Now Angela was squeezing Bobby’s hand tighter. She was trying to say something, but Bobby couldn’t hear her.
Then Bobby said, “Don’t worry, everything’s gonna be all right. I just talked to your doctor and he said you’ll be walking out of here in no time, so you don’t gotta worry about that. Understand?”
Angela nodded.
“But listen,” Bobby whispered, “the police are gonna want to talk to you and it’s very important what you say to them. You listening? They found Dillon in your bathtub, but you don’t have to worry about it. He came after you and you killed him in self-defense – it’s as simple as that. But here’s the important thing – when the polic
e ask you about Fisher hiring Dillon to kill his wife you have to say you know nothing about that. Remember – you knew nothing about that. Whatever you do, don’t finger Max. I don’t wanna see you get in trouble and this is your only way out of this mess. So just tell the police you know nothing about Max – tell them the robbery was all Dillon’s idea. Max had nothing to do with it, got it?”
She managed to smile, then said weakly, “Oh, I understand, Bobby. It’s really sweet of you to try to protect me. But there’s one thing you’ve got to understand, too.” Her voice was fading and she had to pause to take a breath. Bobby had to lean close to hear her say, “I get half the money.”
That night Angela was the top story on all the newscasts. She claimed that her live-in boyfriend, Thomas Dillon, had killed Deirdre Fisher and Stacy Goldenberg and that Fisher’s husband Max had nothing to do with it. She also said that Dillon killed that cop, Kenneth something.

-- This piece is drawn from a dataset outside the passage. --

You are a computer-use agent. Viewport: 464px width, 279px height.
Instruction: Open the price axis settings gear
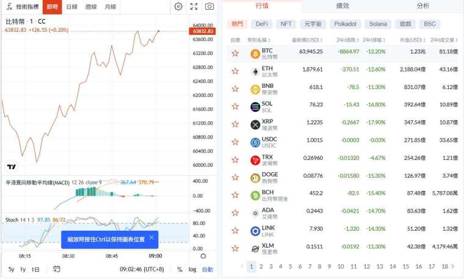(x=203, y=256)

Bobby knew he could do it now. He could show up at Fisher’s office Monday morning and go for his full bank account, his stocks, his cars, get him to sell that fucking townhouse. It was all there for him to take. Even half the take would be a nice score. But, for some reason, he couldn’t get psyched up about it. Part of it was the idea that he’d have to split the money with that lying bitch, but that wasn’t all of it. He needed to do something, to show that he still had what it took to get the job done. The business in the park had really gotten to him, shaken his confidence. He had to prove to himself that he hadn’t lost the touch.
He called Victor. He got his voicemail, said, “I’m gonna leave an envelope at the desk for you. Don’t say I never gave you nothin’ you dumb fuck.” Then he hung up, feeling nice and pumped.
Yeah, he knew exactly what he had to do next.